• Problem
Retype exactly the lines from the one that contains "Task: Open the gadget in fullscreen view" through the end of the listing, both included, but not the pictures.

:::

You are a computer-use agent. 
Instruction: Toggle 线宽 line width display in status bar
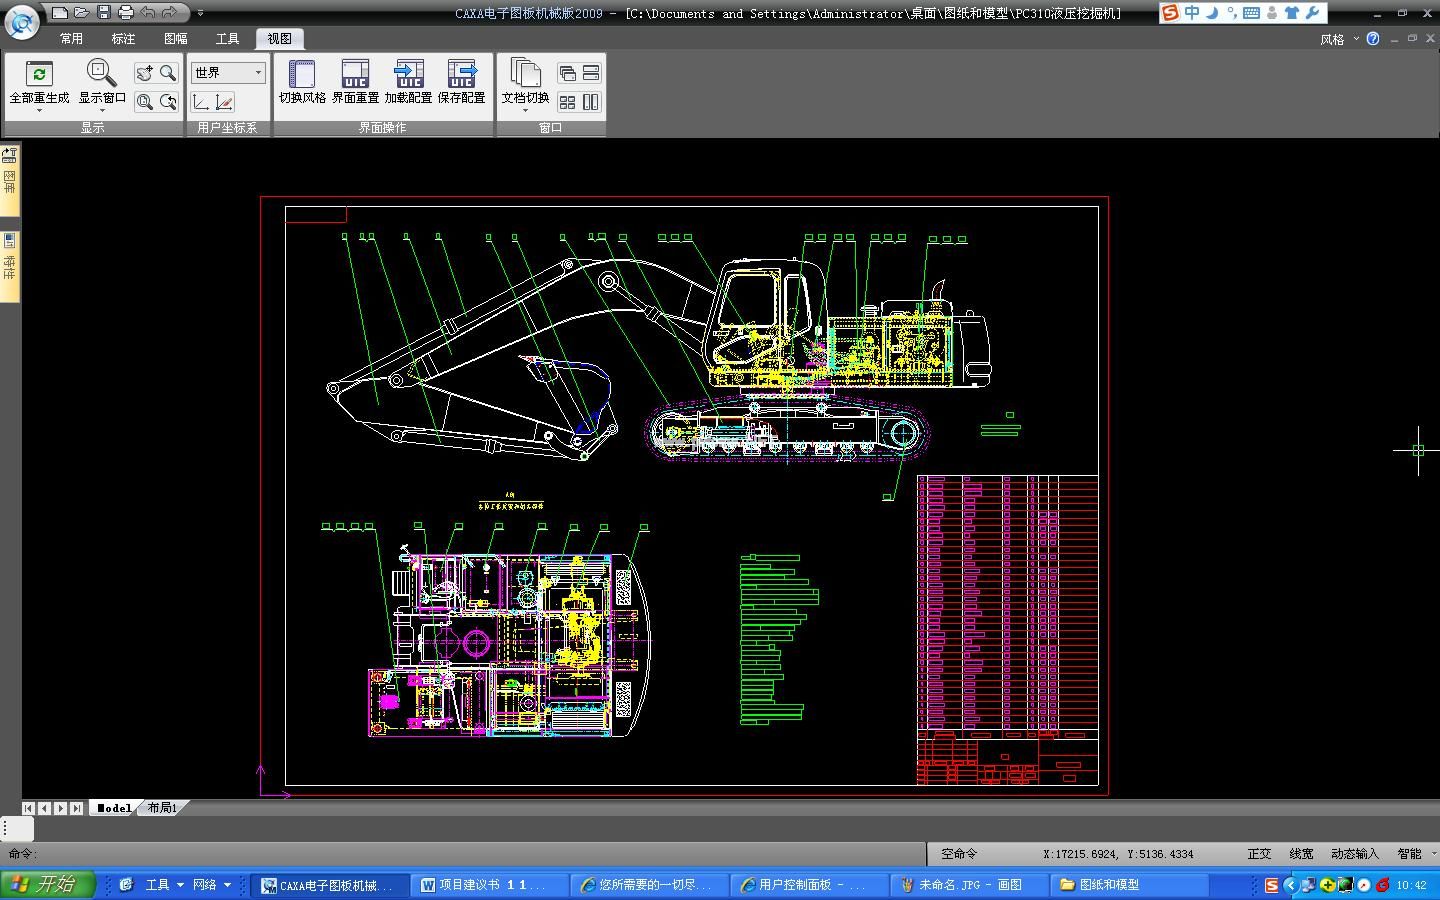coord(1301,854)
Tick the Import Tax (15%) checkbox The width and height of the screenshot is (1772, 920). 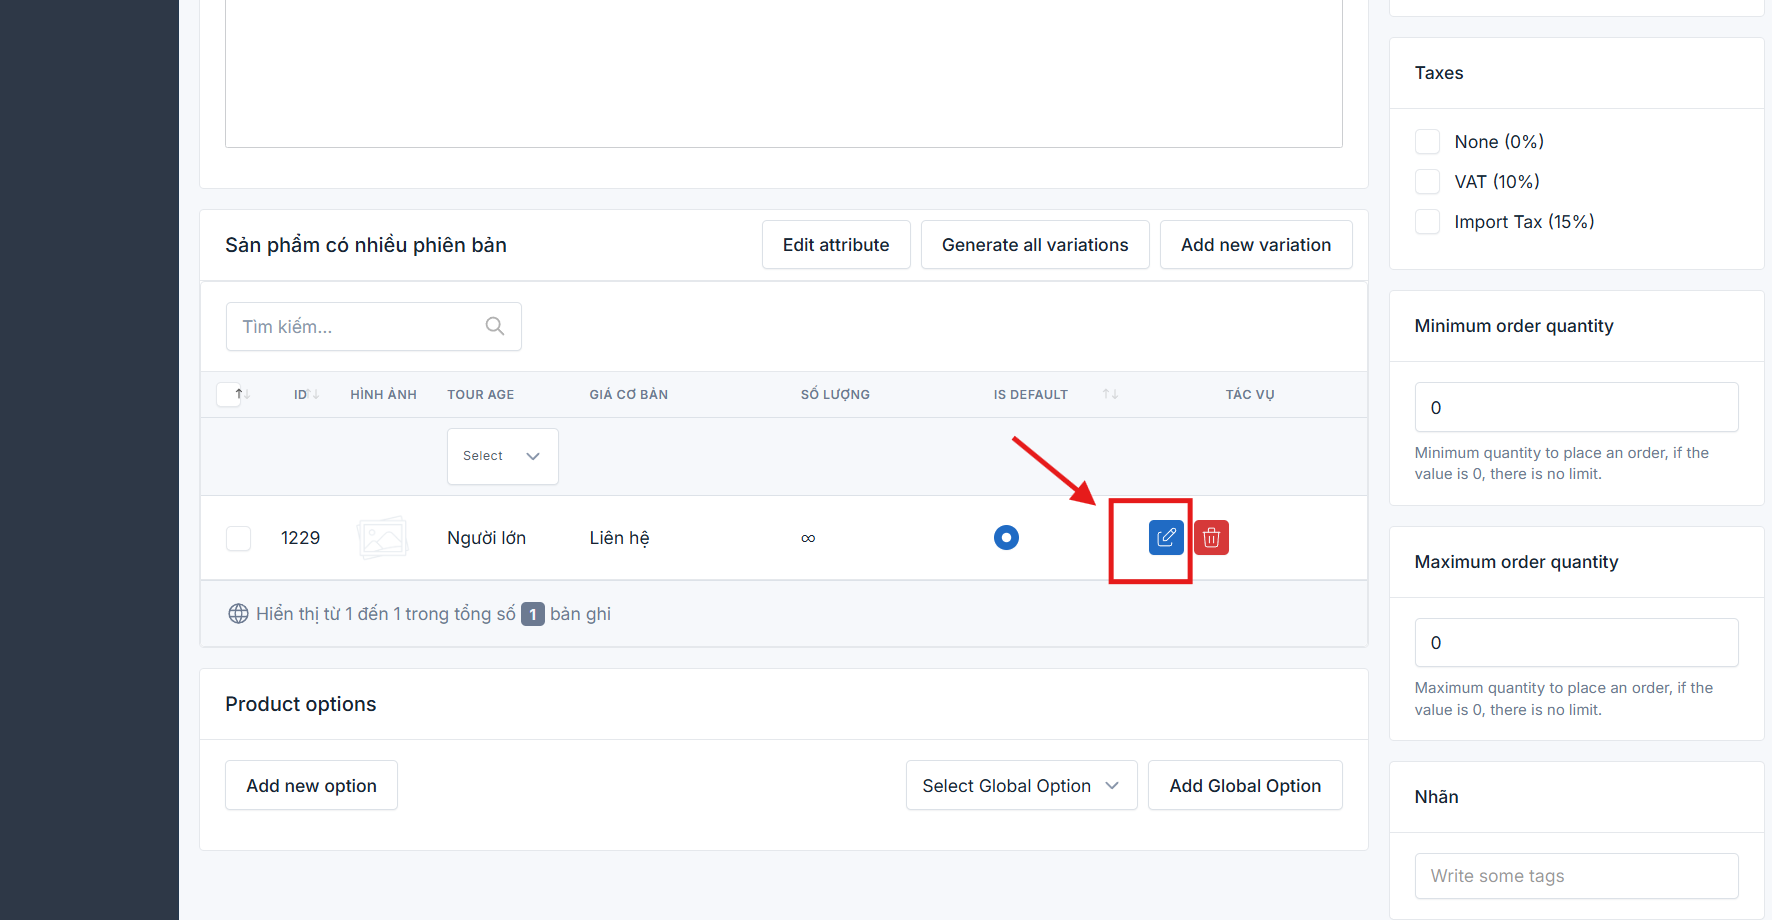point(1427,222)
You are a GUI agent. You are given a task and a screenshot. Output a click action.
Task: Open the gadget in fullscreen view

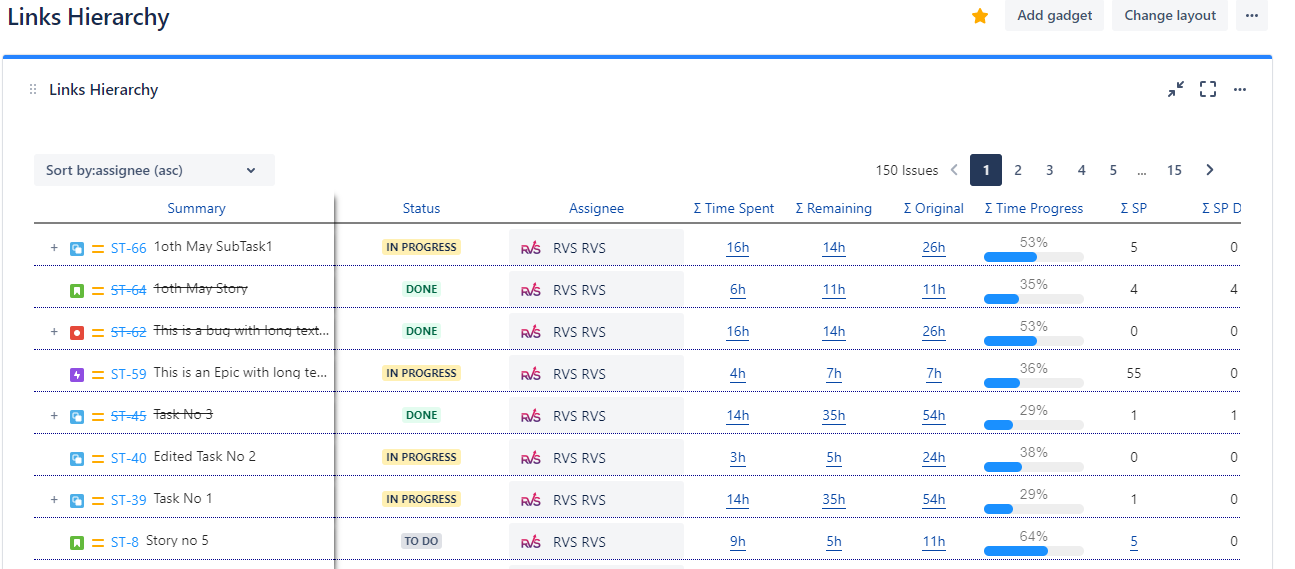tap(1208, 90)
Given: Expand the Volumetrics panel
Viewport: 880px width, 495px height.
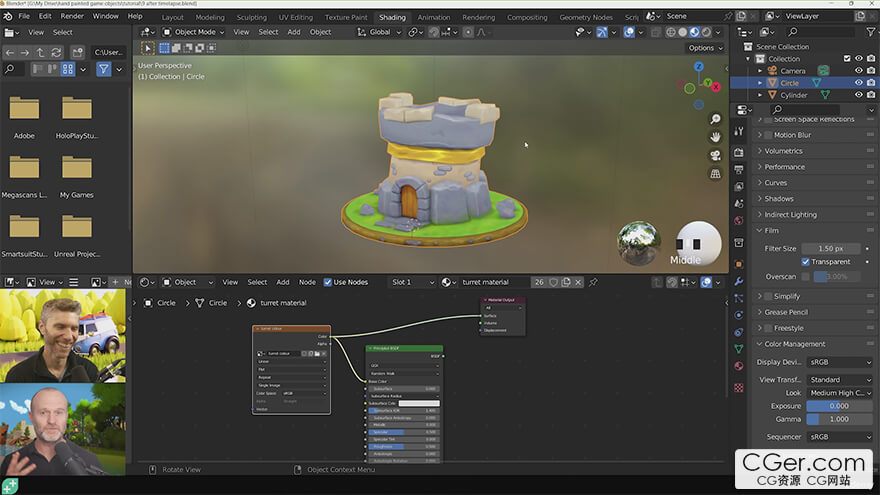Looking at the screenshot, I should [x=782, y=151].
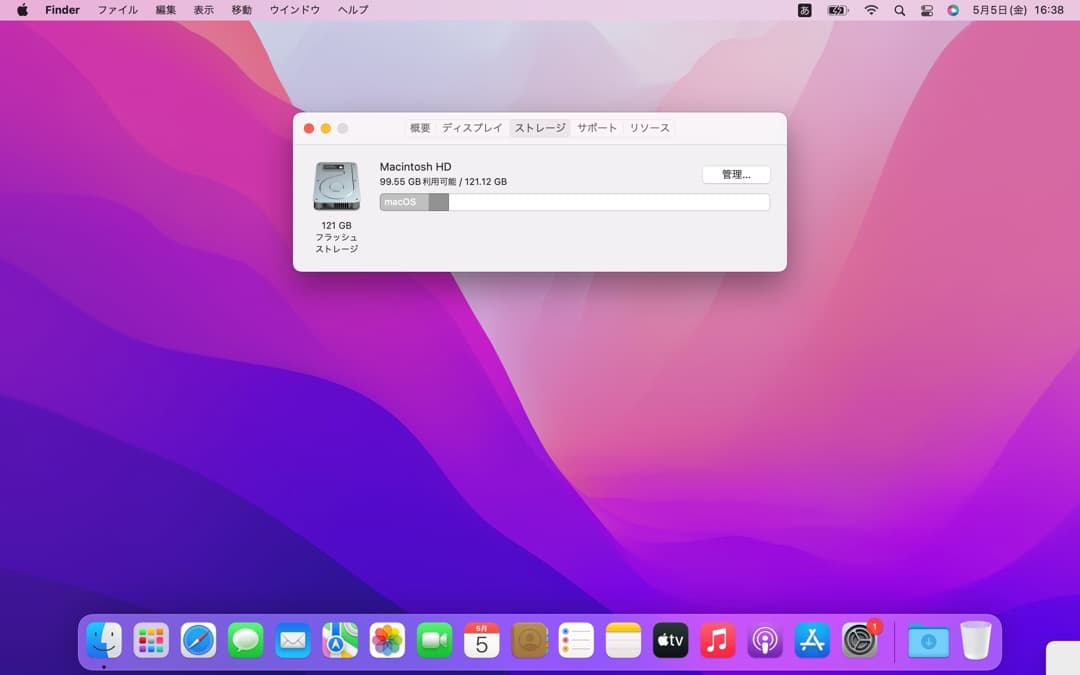1080x675 pixels.
Task: Open Reminders from the Dock
Action: pyautogui.click(x=575, y=641)
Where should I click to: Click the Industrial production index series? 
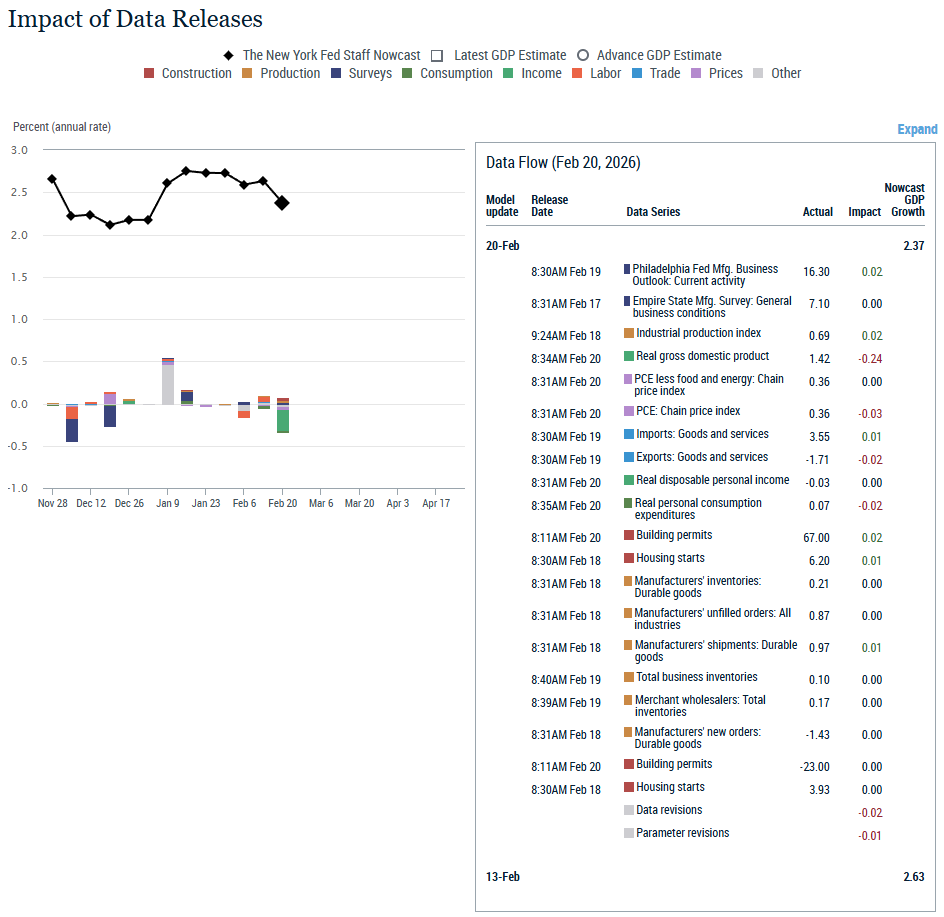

:::

• Task result
Task: Open the gadget in fullscreen view

tap(1208, 90)
Given: Expand the Volumetrics panel
Viewport: 880px width, 495px height.
Looking at the screenshot, I should [x=782, y=151].
1080x675 pixels.
Task: Open Reminders from the Dock
Action: pyautogui.click(x=575, y=641)
Where should I click to: Click the Industrial production index series? 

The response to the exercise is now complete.